== Segment start ==

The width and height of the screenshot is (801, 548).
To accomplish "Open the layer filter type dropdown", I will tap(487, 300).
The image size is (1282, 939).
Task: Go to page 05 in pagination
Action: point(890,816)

== Segment end ==

Nothing should be left out when the listing is retyped exactly.

Result of this task:
The width and height of the screenshot is (801, 548).
To accomplish "Open the layer filter type dropdown", I will tap(487, 300).
The image size is (1282, 939).
Task: Go to page 05 in pagination
Action: point(890,816)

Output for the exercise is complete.